E há ainda o fato de a maioria dos nossos universitários não estar se formando cientistas, mas técnicos. E seguem a mesma rotina do cientista, com leituras, cursos e simpósios específicos de sua carreira. Estes sequer podem dizer que seus esforços levam à descoberta de algo substancial para a evolução da espécie, pois todo seu conhecimento volta-se apenas para sua melhoria financeira, para sua profissionalização.
Neste contexto, surge fora da universidade o gênio que enxerga na especialização, na profissionalização, um desvio de seu curso. Sua mente é um rio caudaloso, poderoso e destrutivo, e a especialização levá-lo-ia a um desvio represado, a transmutar seu raciocínio em um lago de águas paradas, controlado pela brisa dos financiamentos governamentais e contido pelas fixas margens da opinião pública, da orientação da faculdade e dos interesses comerciais.
Na universidade o novo não significa uma quebra do paradigma, mas um aprofundamento do velho para obtenção de maior lucro com maior segurança.
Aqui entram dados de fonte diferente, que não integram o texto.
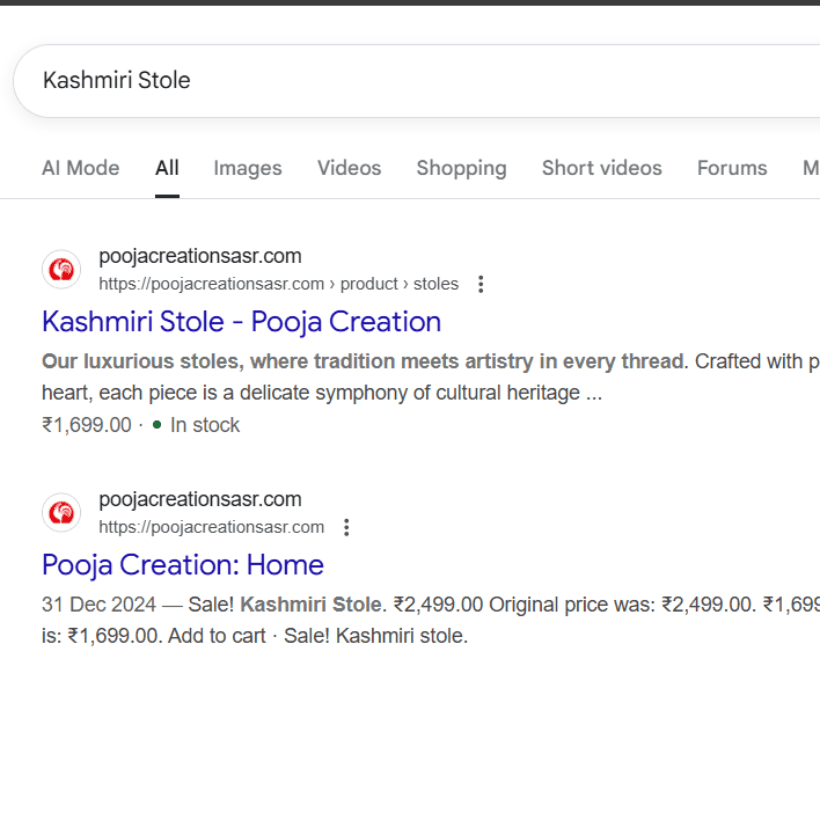Open the Pooja Creation: Home result
Image resolution: width=820 pixels, height=820 pixels.
click(182, 565)
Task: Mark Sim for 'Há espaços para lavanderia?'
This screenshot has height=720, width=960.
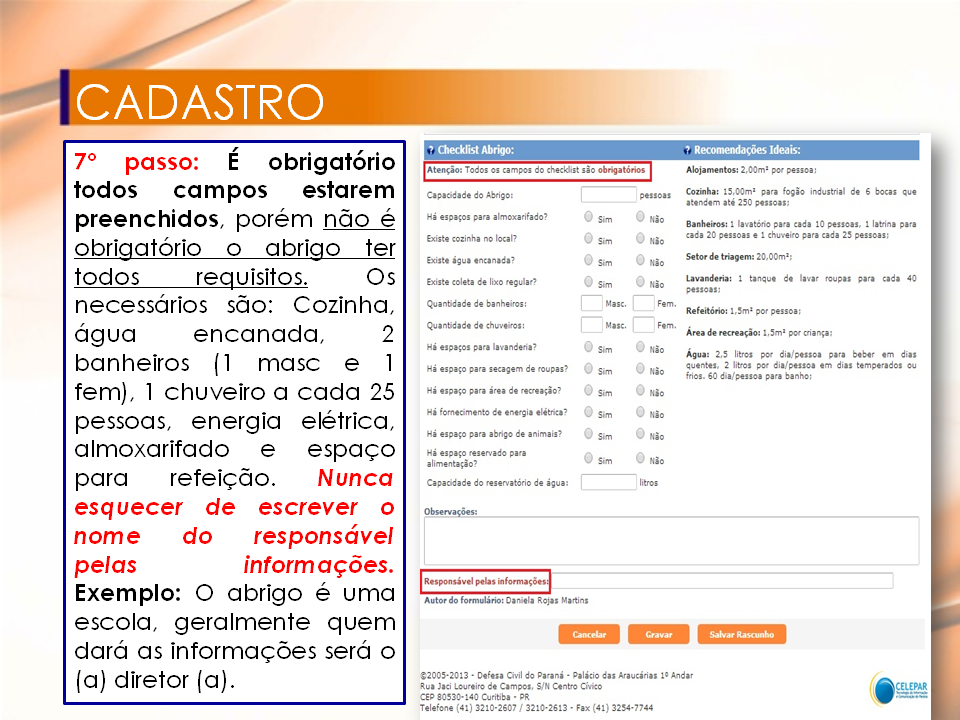Action: (x=588, y=347)
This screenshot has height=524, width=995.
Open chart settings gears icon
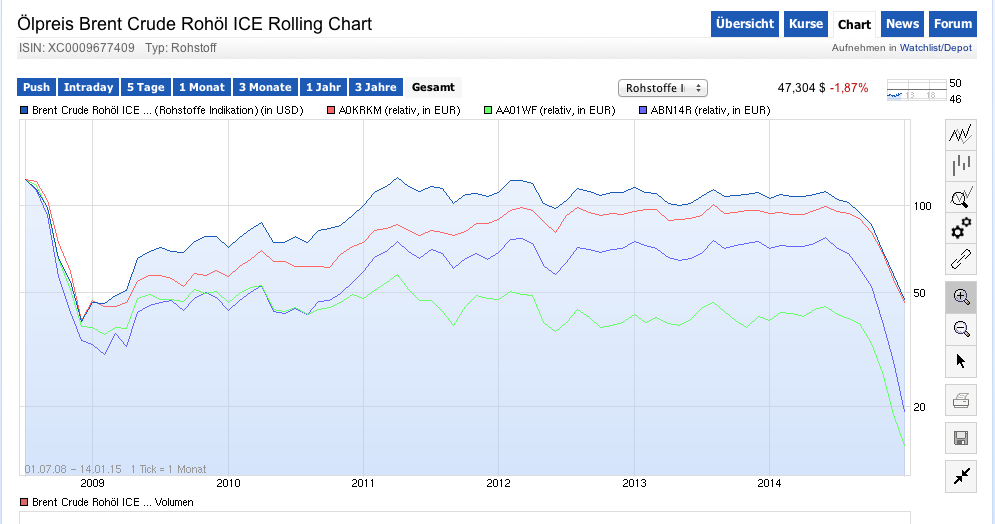pyautogui.click(x=960, y=229)
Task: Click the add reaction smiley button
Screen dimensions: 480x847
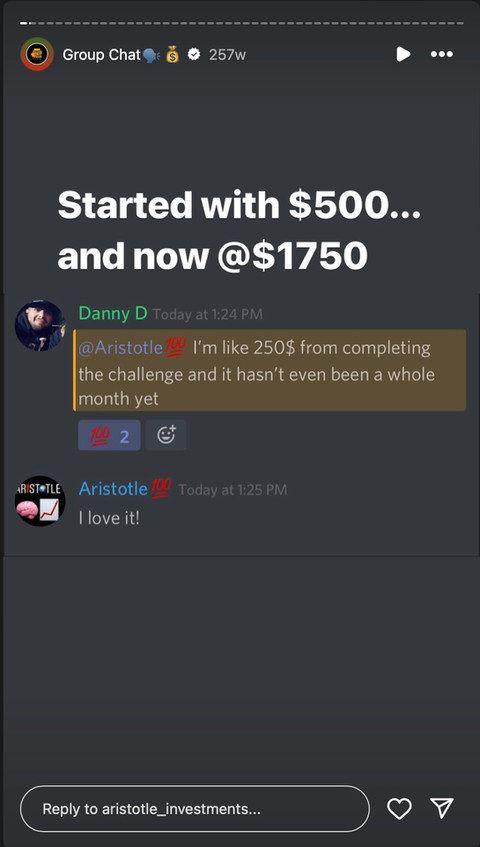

O filósofo não tem interesse no lucro e odeia a segurança. Não se aterá às publicações específicas ou sequer à leitura do jornal diário para compreender o mundo atual, pois sabe que o mundo atual é resultado dos mundos de ontem e anteontem, e muitas vezes inclusive do que se espera do de amanhã. Exercerá uma profissão apenas para ter a independência em suas pesquisas, sem o patrocínio do comércio ou do estado. Buscará um conhecimento de abrangência universal, não para tecer generalizações, mas por saber que tudo está interligado e é preciso compreender a junção de todas as cores para que se possa compreender e apreciar o quadro.
O filósofo sabe que na história, assim como são necessários cem acasos para conceber um destino, são precisos mil destinos para conceber um acaso. Este último acaso, porém, o seu acaso, traz em si um destino. Um destino para além de tudo que é convencional, inclusive sua própria vida.
Um verdadeiro filósofo, desses que surgem no nosso planeta um, no máximo dois a cada século, não terá compromissos outros que não seu compromisso pessoal com sua verdade e com a elevação do gênero humano. Nada teme, a não ser perecer antes de ver concluída sua obra. E sua obra é dinamite, pronta a implodir os alicerces de toda a verdade até então aceita, inclusive a verdade das classes, dos estados e das universidades.